Taizo Son and Nichiei Ryu are Korean citizens. Masayoshi Son is a Japanese
citizen. Taizo Son's principal occupation is president and representative
director of Asian Groove. Masayoshi Son's principal occupation is president and
representative director of SOFTBANK Corp. ("SOFTBANK"). Masayoshi Son directly
or indirectly owns 32.7% of the common stock of SOFTBANK. SOFTBANK owns all of
the issued share capital of SOFTBANK BB Corp., which owns 44.6% of the common
stock of GungHo Online Entertainment, Inc. ("GungHo"). Masayoshi Son is
president and representative director, and Taizo Son is a director, of SOFTBANK
BB Corp. Taizo Son and Masayoshi Son are brothers.

Nichiei Ryu's principal occupation is president and representative director of
TechnoBlood Inc., and his principal business address is 8-14-24, Nishi-Shinjuku,
Shinjuku-ku, Tokyo. Nichiei Ryu is representative director of EZER and owns all
of the issued share capital of EZER.

None of the Reporting Persons nor, to the best knowledge and belief of the
Reporting Persons, any executive officer or director of Techno Groove, Asian
Groove or EZER, has during the last five years been convicted of a criminal
proceeding (excluding traffic violations or similar misdemeanors) or has been a
party to any civil proceeding of a judicial or administrative body of competent
jurisdiction, and is or was, as a result of such proceeding, subject to a
judgment, decree or final order enjoining future violations of, or prohibiting
or mandating activities subject to, federal or state securities laws, or finding
any violation with respect to such laws.

                                     - i -



ITEM 3. SOURCE AND AMOUNT OF FUNDS OR OTHER CONSIDERATION

On August 30, 2005, EZER entered into a stock purchase agreement (the "Purchase
Agreement") with Jung Ryool Kim, who is one of the Company's directors and the
Company's largest shareholder, Ji Young Kim, Young Joon Kim and Ji Yoon Kim
(collectively, the "Sellers") to purchase an aggregate of 3,640,619 outstanding
shares of Common Stock owned by the Sellers for an aggregate cash payment of 40
billion Japanese yen (the "Purchase"). The Purchase is being financed as
follows. Son Assets Management Inc. ("SAM"), a company controlled by Masayoshi
Son, has entered into a share lending agreement and related agreements
(collectively, the "SAM Share Lending Agreements") with Deutsche Securities
Limited. Under these agreements, Deutsche Securities Limited has borrowed from
SAM certain shares of the common stock of SOFTBANK Corp. which SAM has borrowed
from Masayoshi Son and has pledged to SAM as collateral for such shares cash in
the amount of 42 billion yen. SAM has, in turn, entered into a loan agreement
(the "Techno Groove Loan Agreement") whereby it has provided an unsecured loan
(the "Techno Groove Loan") in the amount of 40 billion yen to Techno Groove.
Techno Groove has, in turn, as its investment in the TK, contributed 40 billion
yen to EZER pursuant to the TK Agreement. Asian Groove, which owns 100% of
Techno Groove, has entered into an agreement (the "Custody Agreement") with
Techno Groove, pursuant to which the shares of GungHo owned by Asian Groove have
been placed in custody with Techno Groove. Under the terms of the Techno Groove
Loan Agreement, Techno Groove has placed such shares of GungHo in custody with
SAM.

The Purchase Agreement is filed as Exhibit B to this Schedule 13D. The SAM Share
Lending Agreements are filed as Exhibit D to this Schedule 13D. The Techno
Groove Loan Agreement is filed as Exhibit E to this Schedule 13D. The Custody
Agreement is filed as Exhibit F to this Schedule 13D.
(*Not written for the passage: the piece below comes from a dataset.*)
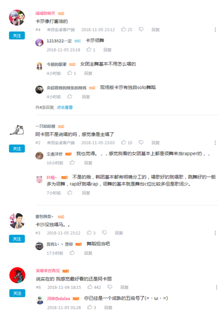
Task: Open the three-dot menu for comment #4
Action: coord(215,29)
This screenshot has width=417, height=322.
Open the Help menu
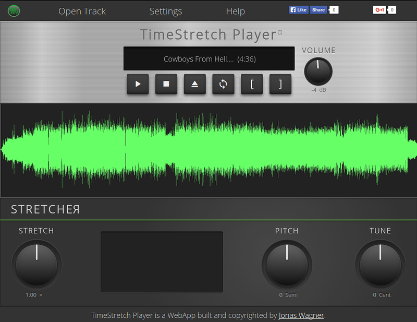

ITEM 4. PURPOSE OF TRANSACTION

The primary purpose of the acquisition of the shares of Common Stock of the
Company under the Purchase Agreement is to secure for the benefit of GungHo a
continuing license for "Ragnarok", an online game designed and owned by the
Company. Asian Groove, which is controlled by Taizo Son, owns directly and
indirectly 39.6% of the common stock of GungHo. Asian Groove's investment in
GungHo represents a substantial majority of its business and most of the value
of its assets. Taizo Son is chairman and representative director of GungHo and
directly owns as of the date hereof 160 shares of common stock of GungHo,
representing 0.2% of its common stock. Asian Groove owns 100% of the shares of
Techno Groove.

Since 2002, GungHo has been the exclusive licensee of the Company's "Ragnarok"
online game in Japan. During the course of seeking to extend this license and to
procure a license for future versions of this game, Jung Ryool Kim advised Taizo
Son that Jung Ryool Kim would be willing to transfer a controlling interest in
the Company to Asian Groove or its affiliates, in order to secure for the
benefit of GungHo ongoing rights to "Ragnarok". Taizo Son and Asian Groove
thereafter commenced negotiations with Mr. Kim which resulted in the execution
of the Purchase Agreement.

Pursuant to the Purchase Agreement, the Sellers have sold all of the shares of
Common Stock owned by them, which constitute 52.4% of the outstanding Common
Stock. These include 3,396,671 shares owned by the Sellers prior to August 29,
2005 and an additional 243,948 shares that Ji Young Kim, Young Joon Kim and Ji
Yoon Kim purchased from another shareholder, Rhoceo Co., on such date.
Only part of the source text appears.